### Source data
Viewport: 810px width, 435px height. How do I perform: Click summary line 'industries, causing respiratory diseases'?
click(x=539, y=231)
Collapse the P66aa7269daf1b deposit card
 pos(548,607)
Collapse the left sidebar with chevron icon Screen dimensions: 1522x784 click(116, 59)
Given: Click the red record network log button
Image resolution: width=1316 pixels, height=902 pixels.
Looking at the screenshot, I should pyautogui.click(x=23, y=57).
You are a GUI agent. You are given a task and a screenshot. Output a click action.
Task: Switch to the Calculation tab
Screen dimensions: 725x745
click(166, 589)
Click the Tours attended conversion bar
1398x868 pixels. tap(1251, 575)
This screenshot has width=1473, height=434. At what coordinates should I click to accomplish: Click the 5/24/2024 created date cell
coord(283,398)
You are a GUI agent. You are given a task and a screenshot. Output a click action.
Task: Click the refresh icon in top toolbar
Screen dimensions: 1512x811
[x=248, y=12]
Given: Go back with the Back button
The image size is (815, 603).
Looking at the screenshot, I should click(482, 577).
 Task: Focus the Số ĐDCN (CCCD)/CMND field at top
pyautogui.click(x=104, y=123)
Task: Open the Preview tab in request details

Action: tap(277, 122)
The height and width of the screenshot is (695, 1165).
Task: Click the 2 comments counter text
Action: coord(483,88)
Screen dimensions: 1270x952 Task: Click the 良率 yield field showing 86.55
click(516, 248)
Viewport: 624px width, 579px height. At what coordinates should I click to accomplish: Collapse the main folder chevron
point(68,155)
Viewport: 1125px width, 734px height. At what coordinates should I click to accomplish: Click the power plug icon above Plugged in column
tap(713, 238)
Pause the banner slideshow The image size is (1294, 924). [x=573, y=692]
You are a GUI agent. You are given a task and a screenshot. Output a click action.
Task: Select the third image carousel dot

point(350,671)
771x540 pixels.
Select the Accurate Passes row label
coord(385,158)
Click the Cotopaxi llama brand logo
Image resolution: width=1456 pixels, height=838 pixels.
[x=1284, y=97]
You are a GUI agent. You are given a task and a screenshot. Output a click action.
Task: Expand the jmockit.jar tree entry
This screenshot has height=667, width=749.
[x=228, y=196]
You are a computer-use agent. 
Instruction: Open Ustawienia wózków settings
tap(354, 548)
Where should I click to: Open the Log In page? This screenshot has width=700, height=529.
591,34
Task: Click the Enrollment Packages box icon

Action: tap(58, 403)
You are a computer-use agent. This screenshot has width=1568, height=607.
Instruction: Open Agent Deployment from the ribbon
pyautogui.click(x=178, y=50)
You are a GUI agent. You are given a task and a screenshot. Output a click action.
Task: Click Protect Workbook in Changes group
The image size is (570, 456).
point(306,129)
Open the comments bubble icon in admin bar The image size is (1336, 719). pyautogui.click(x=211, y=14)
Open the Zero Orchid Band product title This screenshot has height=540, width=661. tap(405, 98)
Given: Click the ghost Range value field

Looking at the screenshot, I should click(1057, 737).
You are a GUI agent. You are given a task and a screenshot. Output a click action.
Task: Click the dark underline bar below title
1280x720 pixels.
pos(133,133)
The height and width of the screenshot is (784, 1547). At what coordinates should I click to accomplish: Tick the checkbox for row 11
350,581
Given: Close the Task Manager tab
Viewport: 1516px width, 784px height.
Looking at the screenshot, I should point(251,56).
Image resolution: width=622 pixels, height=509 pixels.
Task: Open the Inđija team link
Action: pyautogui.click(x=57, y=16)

### Exercise goal
The entire listing above should be returned exactly as written.

### Exercise solution
Viewport: 810px width, 435px height. How do I perform: Click summary line 'industries, causing respiratory diseases'?
click(x=539, y=231)
Collapse the P66aa7269daf1b deposit card
 pos(548,607)
Collapse the left sidebar with chevron icon Screen dimensions: 1522x784 click(116, 59)
Given: Click the red record network log button
Image resolution: width=1316 pixels, height=902 pixels.
Looking at the screenshot, I should pyautogui.click(x=23, y=57).
You are a GUI agent. You are given a task and a screenshot. Output a click action.
Task: Switch to the Calculation tab
Screen dimensions: 725x745
click(166, 589)
Click the Tours attended conversion bar
1398x868 pixels. tap(1251, 575)
This screenshot has width=1473, height=434. At what coordinates should I click to accomplish: Click the 5/24/2024 created date cell
coord(283,398)
You are a GUI agent. You are given a task and a screenshot. Output a click action.
Task: Click the refresh icon in top toolbar
Screen dimensions: 1512x811
[x=248, y=12]
Given: Go back with the Back button
The image size is (815, 603).
Looking at the screenshot, I should click(482, 577).
 Task: Focus the Số ĐDCN (CCCD)/CMND field at top
pyautogui.click(x=104, y=123)
Task: Open the Preview tab in request details

Action: tap(277, 122)
The height and width of the screenshot is (695, 1165).
Task: Click the 2 comments counter text
Action: coord(483,88)
Screen dimensions: 1270x952 Task: Click the 良率 yield field showing 86.55
click(516, 248)
Viewport: 624px width, 579px height. At what coordinates should I click to accomplish: Collapse the main folder chevron
point(68,155)
Viewport: 1125px width, 734px height. At what coordinates should I click to accomplish: Click the power plug icon above Plugged in column
tap(713, 238)
Pause the banner slideshow The image size is (1294, 924). [x=573, y=692]
You are a GUI agent. You are given a task and a screenshot. Output a click action.
Task: Select the third image carousel dot

point(350,671)
771x540 pixels.
Select the Accurate Passes row label
coord(385,158)
Click the Cotopaxi llama brand logo
Image resolution: width=1456 pixels, height=838 pixels.
[x=1284, y=97]
You are a GUI agent. You are given a task and a screenshot. Output a click action.
Task: Expand the jmockit.jar tree entry
This screenshot has height=667, width=749.
[x=228, y=196]
You are a computer-use agent. 
Instruction: Open Ustawienia wózków settings
tap(354, 548)
Where should I click to: Open the Log In page? This screenshot has width=700, height=529.
591,34
Task: Click the Enrollment Packages box icon

Action: tap(58, 403)
You are a computer-use agent. This screenshot has width=1568, height=607.
Instruction: Open Agent Deployment from the ribbon
pyautogui.click(x=178, y=50)
You are a GUI agent. You are given a task and a screenshot. Output a click action.
Task: Click Protect Workbook in Changes group
The image size is (570, 456).
point(306,129)
Open the comments bubble icon in admin bar The image size is (1336, 719). pyautogui.click(x=211, y=14)
Open the Zero Orchid Band product title This screenshot has height=540, width=661. tap(405, 98)
Given: Click the ghost Range value field

Looking at the screenshot, I should click(1057, 737).
You are a GUI agent. You are given a task and a screenshot. Output a click action.
Task: Click the dark underline bar below title
1280x720 pixels.
pos(133,133)
The height and width of the screenshot is (784, 1547). At what coordinates should I click to accomplish: Tick the checkbox for row 11
350,581
Given: Close the Task Manager tab
Viewport: 1516px width, 784px height.
Looking at the screenshot, I should point(251,56).
Image resolution: width=622 pixels, height=509 pixels.
Task: Open the Inđija team link
Action: pyautogui.click(x=57, y=16)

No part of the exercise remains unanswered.